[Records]
+===+
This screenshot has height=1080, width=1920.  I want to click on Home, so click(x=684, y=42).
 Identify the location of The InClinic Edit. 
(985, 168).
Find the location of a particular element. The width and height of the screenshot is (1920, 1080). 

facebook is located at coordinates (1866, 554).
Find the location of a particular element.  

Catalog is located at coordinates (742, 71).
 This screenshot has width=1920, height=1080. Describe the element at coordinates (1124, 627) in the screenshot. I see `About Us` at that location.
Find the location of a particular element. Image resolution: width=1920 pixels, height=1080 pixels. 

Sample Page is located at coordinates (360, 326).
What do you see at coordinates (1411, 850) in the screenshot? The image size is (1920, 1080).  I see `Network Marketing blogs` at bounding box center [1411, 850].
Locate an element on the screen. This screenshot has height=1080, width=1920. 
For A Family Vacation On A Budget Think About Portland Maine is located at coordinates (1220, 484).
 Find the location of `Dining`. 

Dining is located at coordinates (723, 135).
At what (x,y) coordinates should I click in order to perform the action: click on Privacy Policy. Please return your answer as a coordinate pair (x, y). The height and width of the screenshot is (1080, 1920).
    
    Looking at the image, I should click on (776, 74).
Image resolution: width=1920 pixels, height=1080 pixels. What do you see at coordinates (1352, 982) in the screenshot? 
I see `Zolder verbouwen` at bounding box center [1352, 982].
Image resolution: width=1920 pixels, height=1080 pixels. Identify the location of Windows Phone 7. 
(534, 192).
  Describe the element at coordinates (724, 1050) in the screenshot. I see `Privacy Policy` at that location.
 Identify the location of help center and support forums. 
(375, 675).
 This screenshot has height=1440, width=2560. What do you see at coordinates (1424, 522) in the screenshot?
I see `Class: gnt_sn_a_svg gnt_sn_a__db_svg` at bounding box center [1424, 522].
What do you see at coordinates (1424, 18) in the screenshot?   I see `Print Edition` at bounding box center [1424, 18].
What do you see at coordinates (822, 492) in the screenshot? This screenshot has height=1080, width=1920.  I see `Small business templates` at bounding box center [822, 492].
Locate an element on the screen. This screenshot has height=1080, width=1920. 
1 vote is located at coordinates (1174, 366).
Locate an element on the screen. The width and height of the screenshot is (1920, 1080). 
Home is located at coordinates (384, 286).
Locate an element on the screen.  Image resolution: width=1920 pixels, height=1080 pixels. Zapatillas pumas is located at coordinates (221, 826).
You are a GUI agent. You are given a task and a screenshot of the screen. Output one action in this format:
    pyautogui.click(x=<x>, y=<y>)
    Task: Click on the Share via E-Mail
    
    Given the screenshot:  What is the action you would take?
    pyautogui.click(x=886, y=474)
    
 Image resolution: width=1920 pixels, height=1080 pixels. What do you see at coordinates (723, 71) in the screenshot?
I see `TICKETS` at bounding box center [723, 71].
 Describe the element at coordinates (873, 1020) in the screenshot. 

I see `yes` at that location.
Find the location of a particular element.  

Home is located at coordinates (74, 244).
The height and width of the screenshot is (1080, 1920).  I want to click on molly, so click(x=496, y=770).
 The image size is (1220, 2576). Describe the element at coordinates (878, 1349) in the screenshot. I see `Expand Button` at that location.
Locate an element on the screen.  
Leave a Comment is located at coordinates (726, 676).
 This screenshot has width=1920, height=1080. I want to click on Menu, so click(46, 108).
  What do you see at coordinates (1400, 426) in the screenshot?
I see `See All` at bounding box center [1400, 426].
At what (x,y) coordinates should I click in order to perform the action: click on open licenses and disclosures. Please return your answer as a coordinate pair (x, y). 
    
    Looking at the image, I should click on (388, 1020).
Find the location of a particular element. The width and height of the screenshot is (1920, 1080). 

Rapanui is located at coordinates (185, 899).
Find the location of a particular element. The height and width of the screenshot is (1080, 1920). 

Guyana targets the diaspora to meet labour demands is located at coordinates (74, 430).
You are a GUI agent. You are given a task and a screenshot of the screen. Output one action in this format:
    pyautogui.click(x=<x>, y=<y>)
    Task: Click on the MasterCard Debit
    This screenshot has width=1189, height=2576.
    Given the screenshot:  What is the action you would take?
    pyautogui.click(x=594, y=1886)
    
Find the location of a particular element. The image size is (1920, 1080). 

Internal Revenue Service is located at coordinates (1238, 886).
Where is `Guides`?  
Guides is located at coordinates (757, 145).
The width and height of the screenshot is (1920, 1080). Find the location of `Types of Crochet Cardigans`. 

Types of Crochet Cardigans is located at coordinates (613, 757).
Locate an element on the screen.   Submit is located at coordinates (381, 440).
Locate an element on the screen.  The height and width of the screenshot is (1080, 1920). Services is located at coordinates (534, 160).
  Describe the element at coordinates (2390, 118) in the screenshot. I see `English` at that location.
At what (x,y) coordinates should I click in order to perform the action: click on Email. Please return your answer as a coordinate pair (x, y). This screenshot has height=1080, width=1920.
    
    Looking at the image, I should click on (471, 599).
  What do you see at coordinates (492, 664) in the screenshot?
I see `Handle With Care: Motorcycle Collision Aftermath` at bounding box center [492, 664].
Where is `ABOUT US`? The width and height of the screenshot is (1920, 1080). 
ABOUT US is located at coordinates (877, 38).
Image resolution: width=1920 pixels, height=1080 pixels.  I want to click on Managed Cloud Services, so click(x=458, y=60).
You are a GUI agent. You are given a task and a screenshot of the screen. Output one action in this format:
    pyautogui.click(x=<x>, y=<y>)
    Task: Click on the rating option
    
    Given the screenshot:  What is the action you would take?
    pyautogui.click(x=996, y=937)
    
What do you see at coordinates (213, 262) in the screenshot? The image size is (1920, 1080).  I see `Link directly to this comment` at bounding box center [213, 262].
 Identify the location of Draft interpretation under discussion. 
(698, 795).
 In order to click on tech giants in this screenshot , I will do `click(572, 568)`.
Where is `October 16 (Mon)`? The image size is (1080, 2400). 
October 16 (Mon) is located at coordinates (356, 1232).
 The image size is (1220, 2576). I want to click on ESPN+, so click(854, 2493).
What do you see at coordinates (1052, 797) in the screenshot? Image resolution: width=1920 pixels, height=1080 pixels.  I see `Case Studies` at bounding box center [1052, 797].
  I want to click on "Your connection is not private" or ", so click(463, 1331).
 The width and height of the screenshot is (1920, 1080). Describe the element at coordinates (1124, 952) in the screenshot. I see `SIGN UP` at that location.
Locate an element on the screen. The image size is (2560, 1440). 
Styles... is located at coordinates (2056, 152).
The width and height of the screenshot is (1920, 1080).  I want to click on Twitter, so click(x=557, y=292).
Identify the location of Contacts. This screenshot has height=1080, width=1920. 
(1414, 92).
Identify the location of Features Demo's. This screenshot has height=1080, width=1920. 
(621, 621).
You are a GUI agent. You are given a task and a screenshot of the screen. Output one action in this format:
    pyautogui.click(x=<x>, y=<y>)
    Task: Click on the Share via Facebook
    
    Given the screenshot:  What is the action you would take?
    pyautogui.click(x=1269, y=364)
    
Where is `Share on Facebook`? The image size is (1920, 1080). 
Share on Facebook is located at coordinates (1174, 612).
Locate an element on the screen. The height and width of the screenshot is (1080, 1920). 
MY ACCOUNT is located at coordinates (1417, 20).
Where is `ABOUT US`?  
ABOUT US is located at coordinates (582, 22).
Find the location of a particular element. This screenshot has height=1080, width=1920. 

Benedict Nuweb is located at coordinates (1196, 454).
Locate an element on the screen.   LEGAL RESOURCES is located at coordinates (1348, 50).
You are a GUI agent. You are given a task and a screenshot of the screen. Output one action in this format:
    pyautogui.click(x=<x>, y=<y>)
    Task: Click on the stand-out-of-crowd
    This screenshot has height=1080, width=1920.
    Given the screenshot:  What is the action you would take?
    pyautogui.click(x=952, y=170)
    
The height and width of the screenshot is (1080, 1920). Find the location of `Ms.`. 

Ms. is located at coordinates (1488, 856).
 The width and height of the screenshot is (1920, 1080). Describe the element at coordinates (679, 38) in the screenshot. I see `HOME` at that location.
+===+
* **Required task**
Pull out every line of the listing above that contains the word "Crochet".

* **Solution for this task**
The width and height of the screenshot is (1920, 1080). Find the location of `Types of Crochet Cardigans`. 
Types of Crochet Cardigans is located at coordinates (613, 757).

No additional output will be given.